Here is what I mean.
A traditional relational database works on a client-server
model. There is a server process running, and clients
talk to the server. By contrast Berkeley DB does not
run this way (though they likely have that as an option
by now). Instead each process that wants to use the
data loads up the access routines, attaches to a shared
memory segment, and proceeds to fetch data. The shared
memory segment is how simultaneously connecting processes
cooperate and make sure that if one is writing, and
another is reading, that you don't have problems.

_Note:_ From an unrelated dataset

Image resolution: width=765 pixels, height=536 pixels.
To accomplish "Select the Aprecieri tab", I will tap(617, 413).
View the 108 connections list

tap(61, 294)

This imposes three big limitations.
The first is that all processes connecting to the database
have to be on the same machine, connecting to the same
shared memory segment.
The second is that you cannot have much of a security model
for your data. Each client has direct access to all of
the data if it wants it.
The third is that you need to externally manage when you
allow processes to connect. For instance if someone kills
a process that is interacting with the dbm, the dbm is
likely left in an inconsistent state. There is no way
for anyone to detect this automatically. To recover from
it you need to make sure that nobody is going to connect
to the database, then proceed to have a single process
repair it. While the facilities for that exist in the
library, in a web environment it is up to you to make
sure that all web processes will coordinate on a single
lock-file to know not to attempt to access the database.
The client server model involves a lot more up front
overhead, but suffers from none of the above deficiencies.
The third in particular is why when I investigated dbms a
couple of years ago, I decided that a dbm was not
appropriate for any critical data in a web environment. |